* _THE TASK_
Set out exactly, and only, the lines running from the one containing "The height and" to the bottom of the listing below; pictures stay out.

* _SUPPLIED DATA_
━━━━━━━━━━
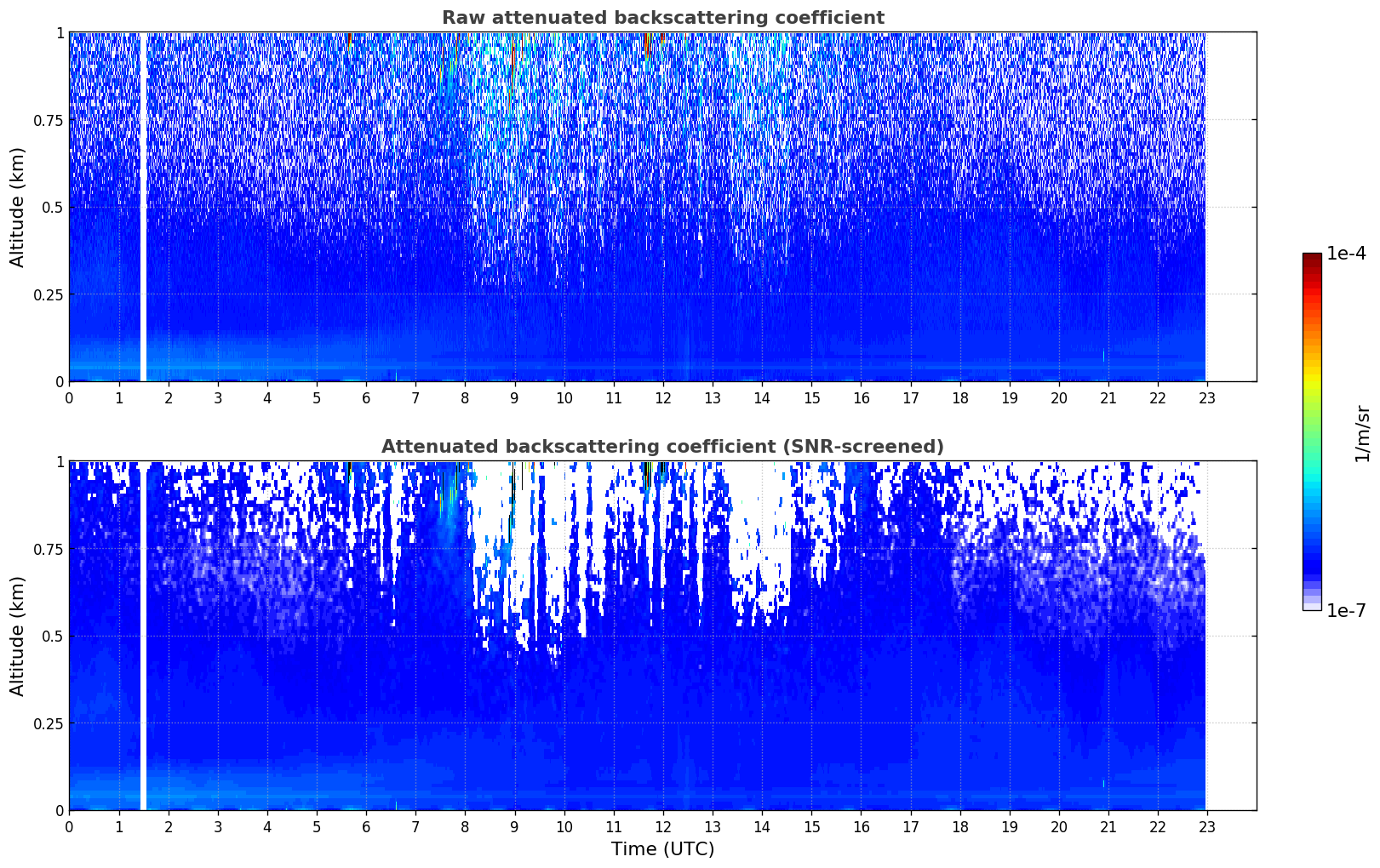
Task: Click the "Raw attenuated backscattering coefficient" title
Action: pos(662,18)
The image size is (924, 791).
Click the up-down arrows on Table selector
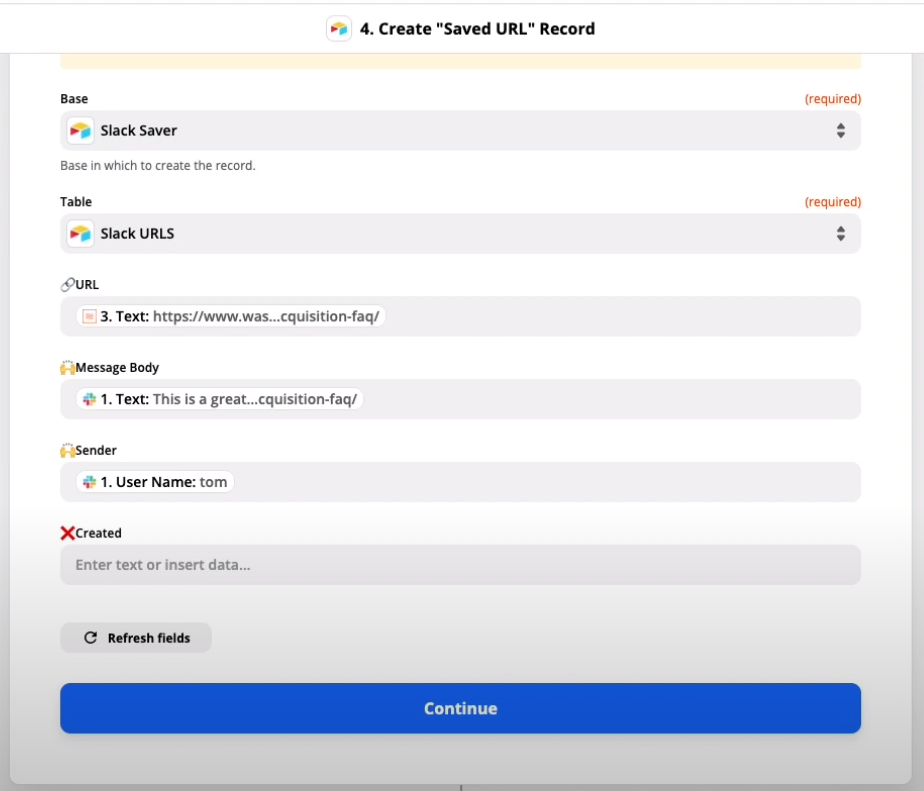pos(841,233)
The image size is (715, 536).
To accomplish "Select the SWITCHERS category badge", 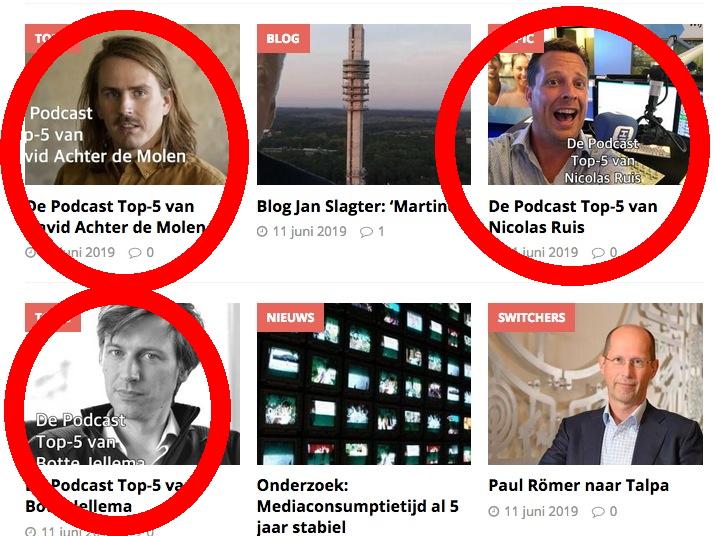I will point(531,317).
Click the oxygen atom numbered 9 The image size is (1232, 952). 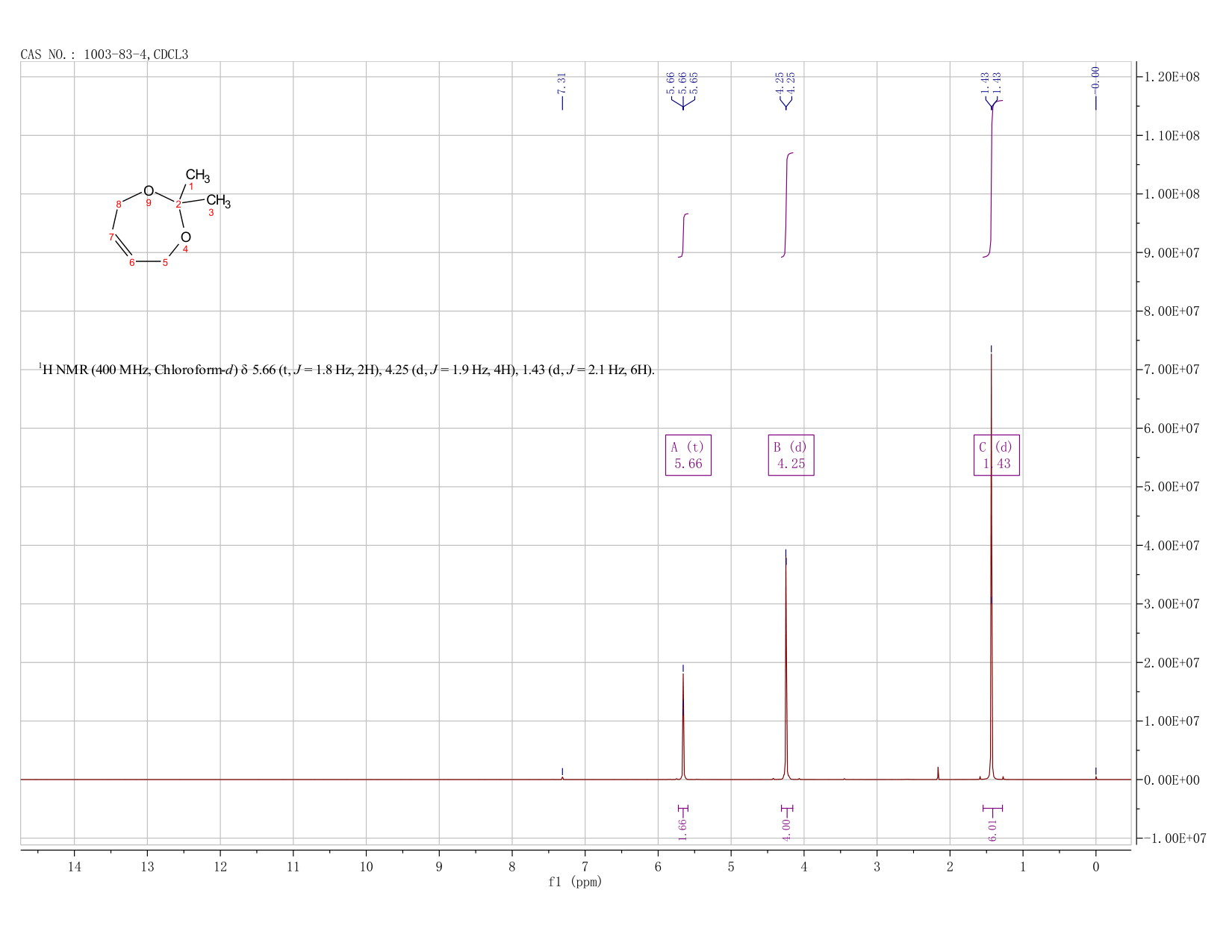[x=149, y=191]
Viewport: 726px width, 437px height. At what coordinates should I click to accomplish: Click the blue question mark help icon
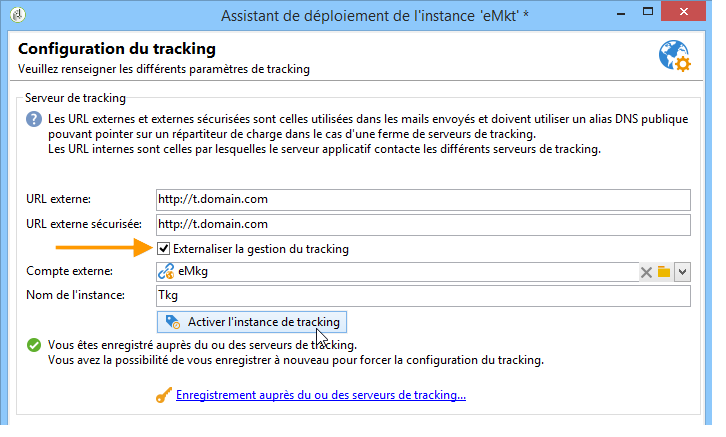(34, 119)
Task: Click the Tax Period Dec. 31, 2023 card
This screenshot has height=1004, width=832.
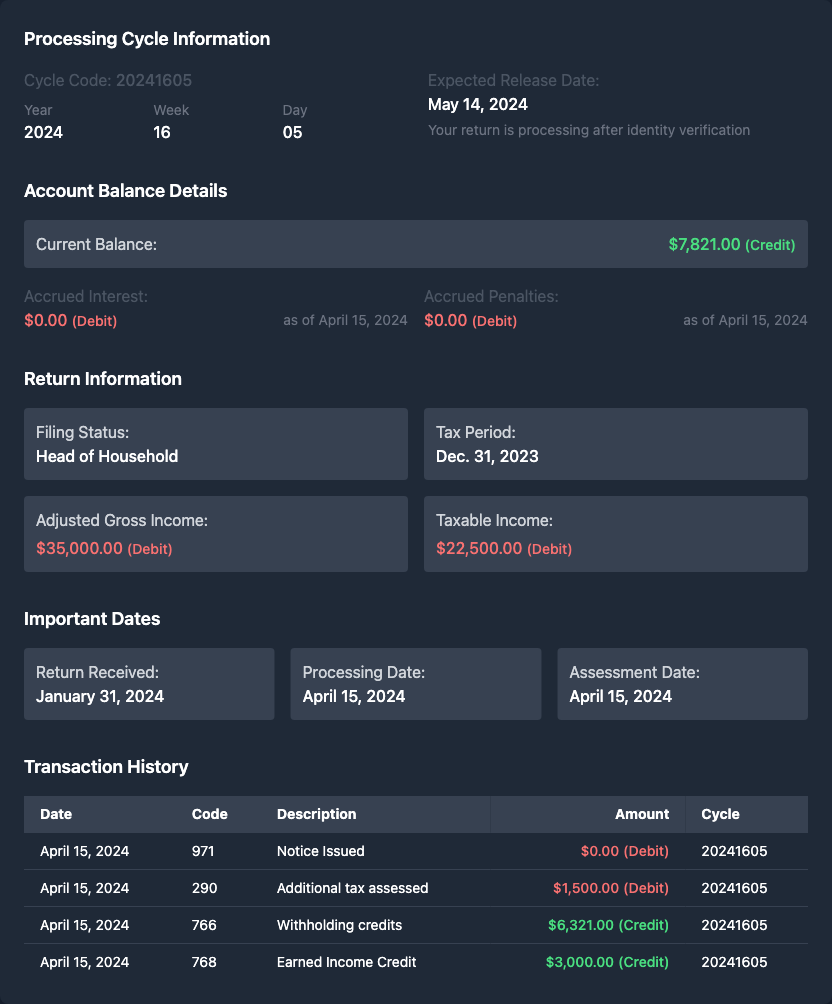Action: click(615, 444)
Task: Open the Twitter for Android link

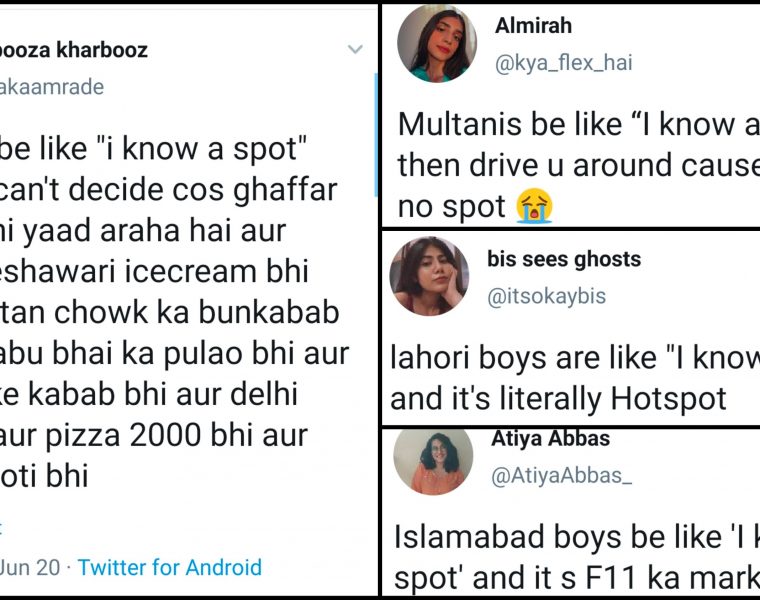Action: [x=169, y=567]
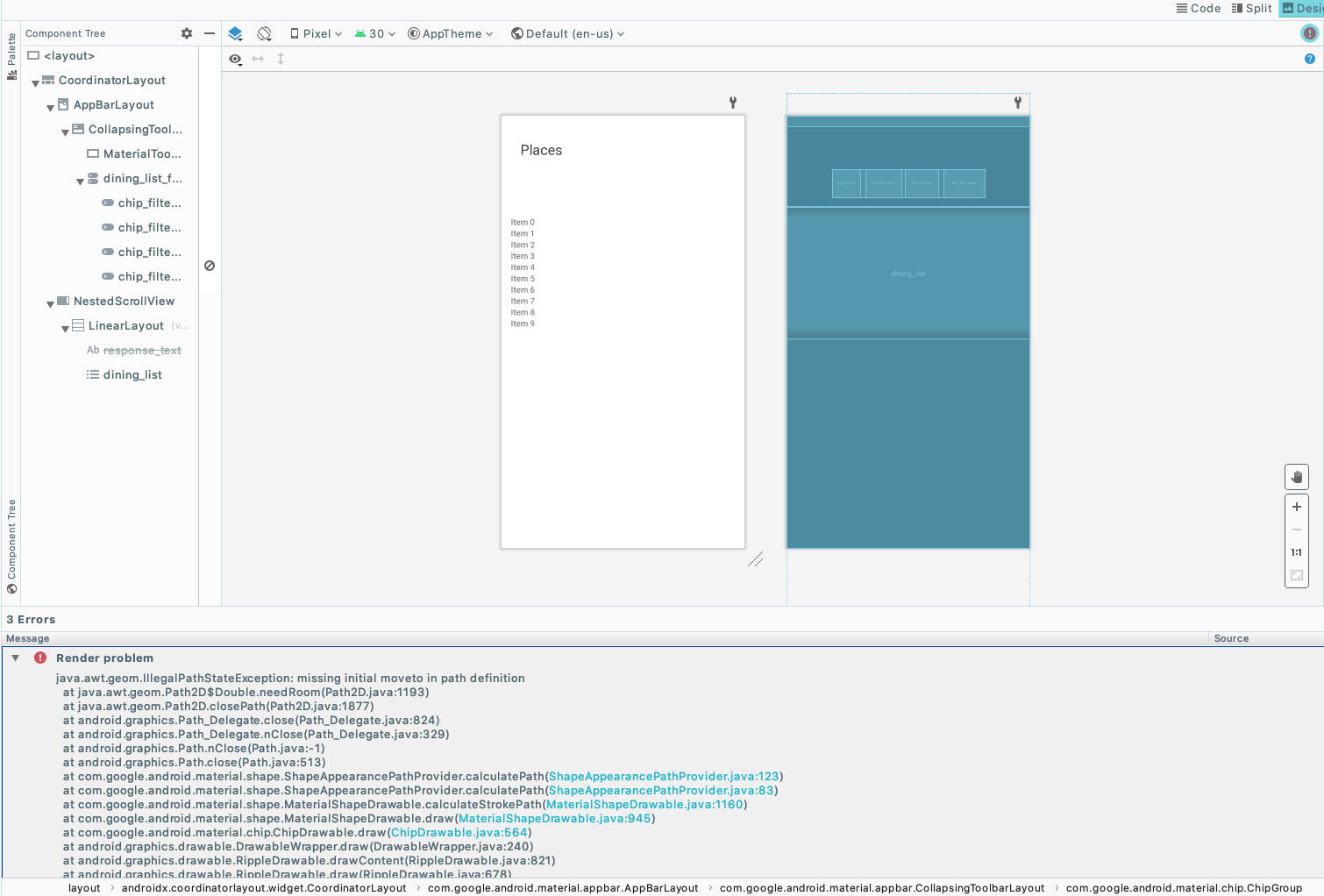Screen dimensions: 1324x896
Task: Toggle view options with the eye icon
Action: (x=235, y=59)
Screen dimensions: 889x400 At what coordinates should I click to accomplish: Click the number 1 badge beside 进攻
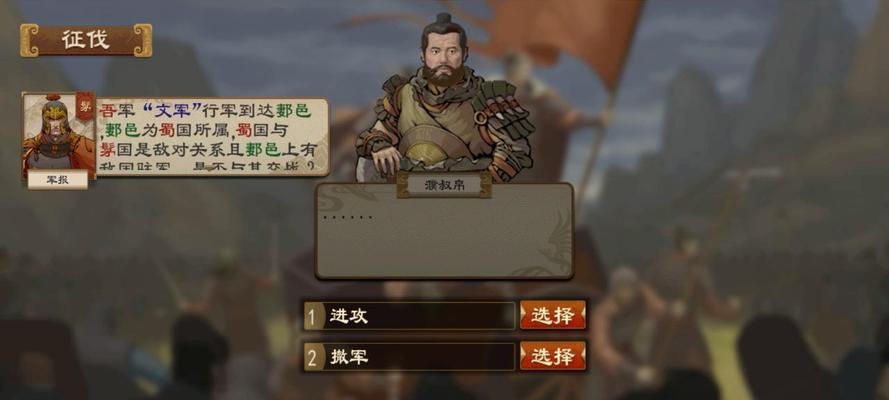(x=312, y=316)
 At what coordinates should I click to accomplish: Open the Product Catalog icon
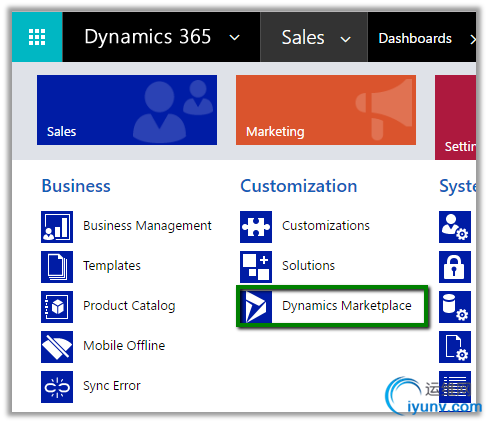tap(57, 307)
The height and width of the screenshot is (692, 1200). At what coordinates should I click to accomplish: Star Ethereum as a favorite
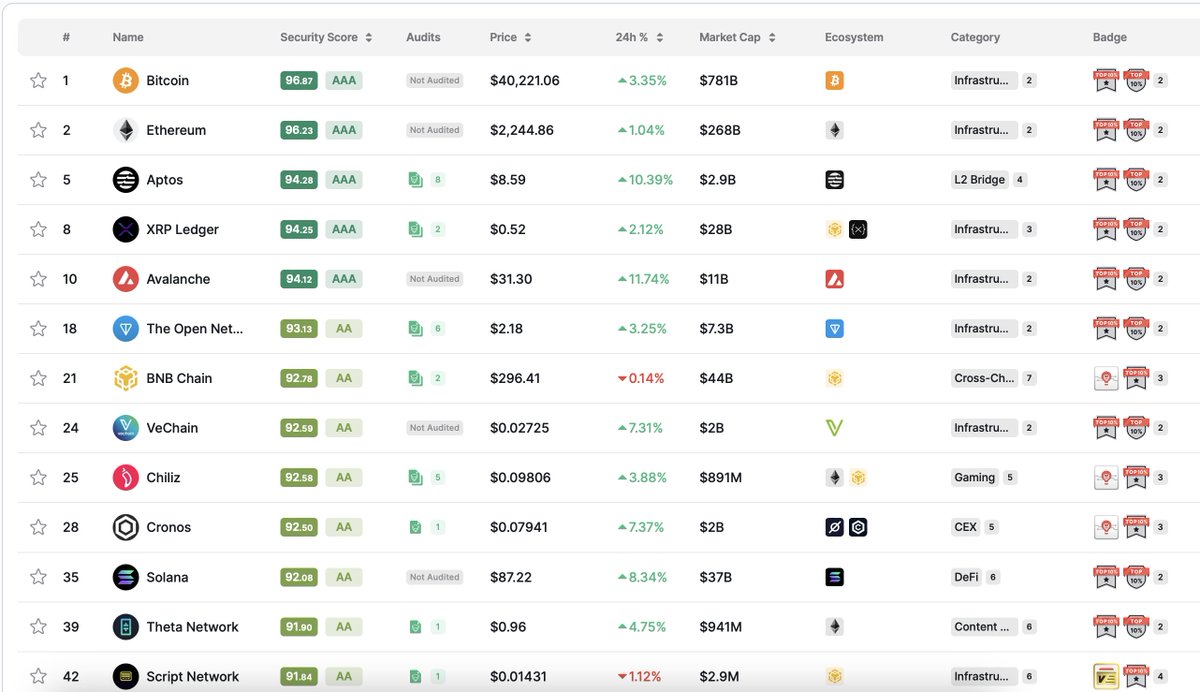pyautogui.click(x=38, y=129)
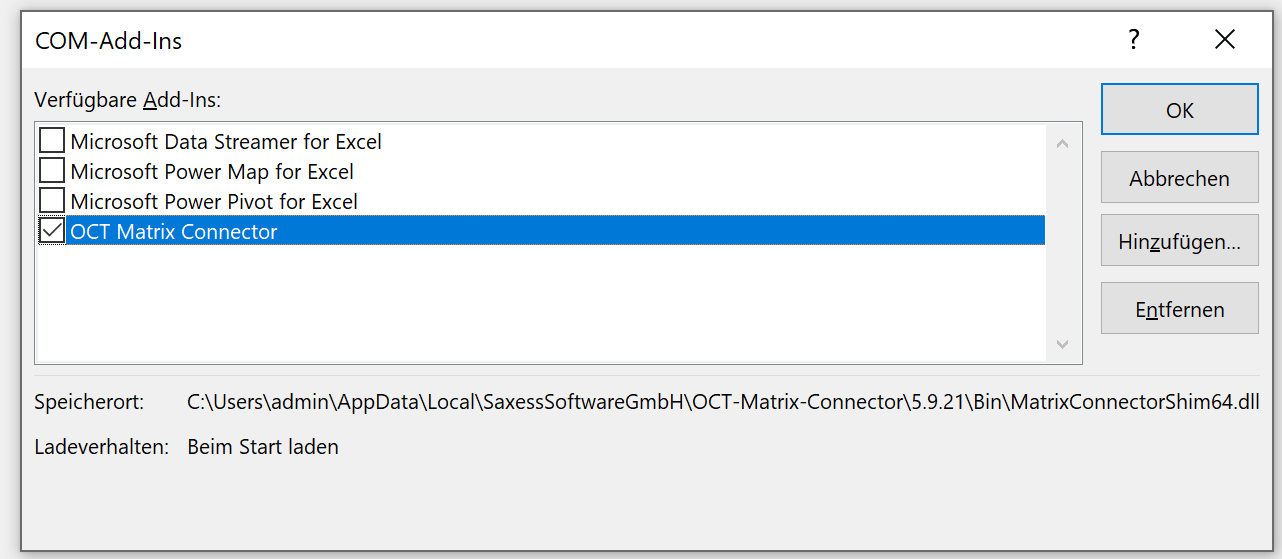Click the Speicherort file path text
Screen dimensions: 1282x559
[722, 403]
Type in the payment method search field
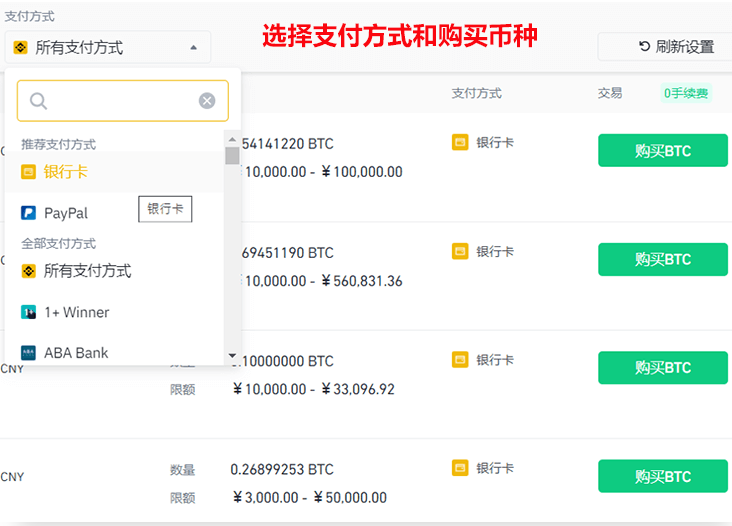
━━━━━━━━━━
* _EXERCISE OUTPUT_
The height and width of the screenshot is (692, 1200). At what coordinates should I click to accomplish: Star Ethereum as a favorite
pyautogui.click(x=38, y=129)
Click the Speicherort file path text
Screen dimensions: 1282x559
[722, 403]
Type in the payment method search field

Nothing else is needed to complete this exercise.